[作業の指示] 高崎競馬場についての抜粋では、JRAも含めて競馬場の多くはどんな土地だと書かれていますか。

[抜粋]
● ● ● ● ● ● ●

群馬県のスタジアム問題、その4。高崎競馬場の存続問題。

陸上トラックのようなダートコースです

なにやら連載コラムの態になってきた「群馬県のスタジアム問題」。id:toroneiさんのダイアリー3月30日分でとりあげていただいたので、今回はそのリファを兼ねて問題をもう少し詳しく。
まず高崎競馬場関連で、自分の「その1、新設案」で近年赤字続きの高崎競馬場(用地)を利用できないか、という群馬県の公式HPに寄せられる新設案に諸条件から反対しました。*1そして競馬方面に詳しいid:toroneiさんが色々指摘してくださっているのですが、いやー、実はそれらのお話でほとんど「高崎競馬場をめぐる行政の問題」が説明されてしまうのですよね。全国の地方競馬共通の悩み・問題なのでしょうか。関連した部分を引用させていただきます。

いや本当にヒドイ話しなんだけど、まず完全にサッカー側の方であるid:SH77さんが反対を表明してくれるのは非常にありがたい限りです。
その上でまず競馬側の人間としてサッカー側の方に解説しておくべきことがあると思うのでお話ししておきますと、まず競馬場はJRAも含めて多くが貸土地であることが多く、潰したからといってその空き地を自治体が自由に使えるとは限らないのです。

● ● ● ● ● ● ●

[提供された資料]
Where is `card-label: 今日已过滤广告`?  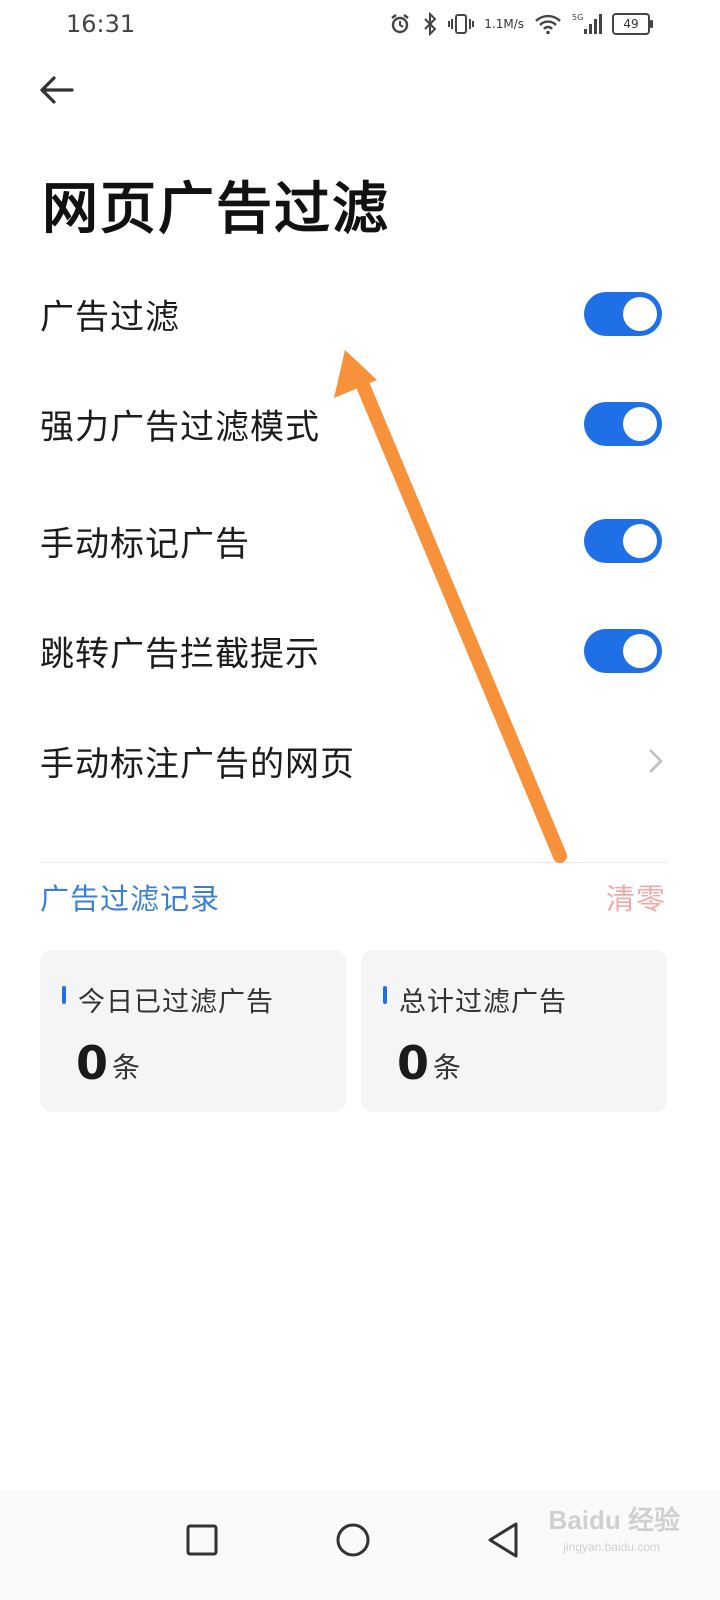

● ● ● ● ● ● ●

[答えの欄] 多くが貸土地です。